Egypt's high administrative court has defended an earlier decision to annul the transfer of two Red Sea islands to Saudi Arabia, local media and judicial sources said.
The ruling on Tuesday came two months after the court for urgent matters in Cairo had invalidated a verdict by the administrative court that went against the transfer of Tiran and Sanafir islands.
According to the country's constitution, the high administrative court is the highest judicial entity to settle administrative disputes.
"The ruling (on Tuesday) signifies that the land is Egyptian," said Khaled Ali, a lawyer who argued in the administrative court that the islands belonged to Egypt.
But the latest ruling comes days after the Egyptian parliament voted to ratify a 2016 agreement under which Cairo would transfer the islands to Saudi Arabia.
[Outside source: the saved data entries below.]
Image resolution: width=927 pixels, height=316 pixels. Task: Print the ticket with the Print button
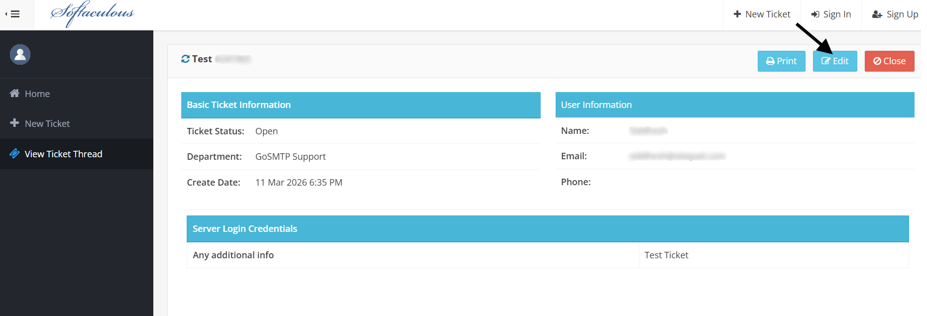[781, 61]
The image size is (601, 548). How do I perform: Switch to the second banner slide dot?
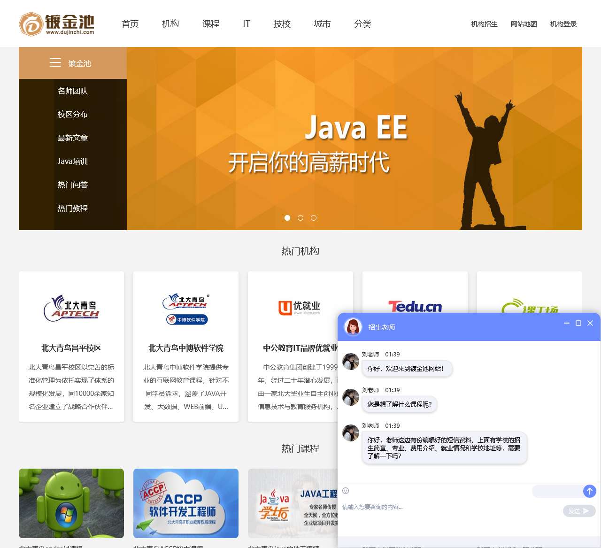[x=301, y=218]
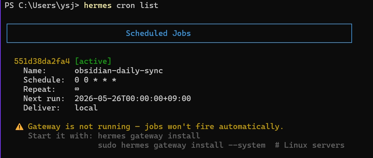Click the hermes command in the prompt
The width and height of the screenshot is (373, 158).
coord(98,5)
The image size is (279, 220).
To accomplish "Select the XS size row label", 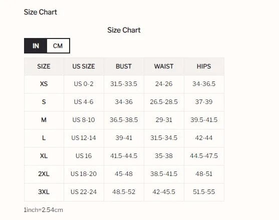I will point(44,84).
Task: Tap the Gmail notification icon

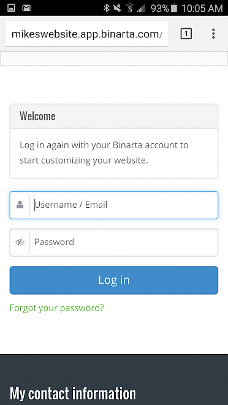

The parliament said it would disregard any court ruling on the matter and its legislative committee went ahead with the approval of the controversial deal on June 14.
According to local media, Ali Abdul Aal, the parliament's speaker, said: "For the thousandth time, the verdict and nothingness are alike, and we will not allow any authority to assault the parliament".
Opponents of the deal say the islands are Egyptian and argue that the accord violates the constitution, which bars the surrender of any territory.
The issue had sparked rare protests in Egypt, with President Abdel Fattah el-Sisi accused of having bartered Tiran and Sanafir for Saudi largesse.
The agreement was announced during a high-profile visit to Cairo in April 2016 by Saudi King Salman, during which the monarch announced a multibillion-dollar package of investments and soft loans to Egypt.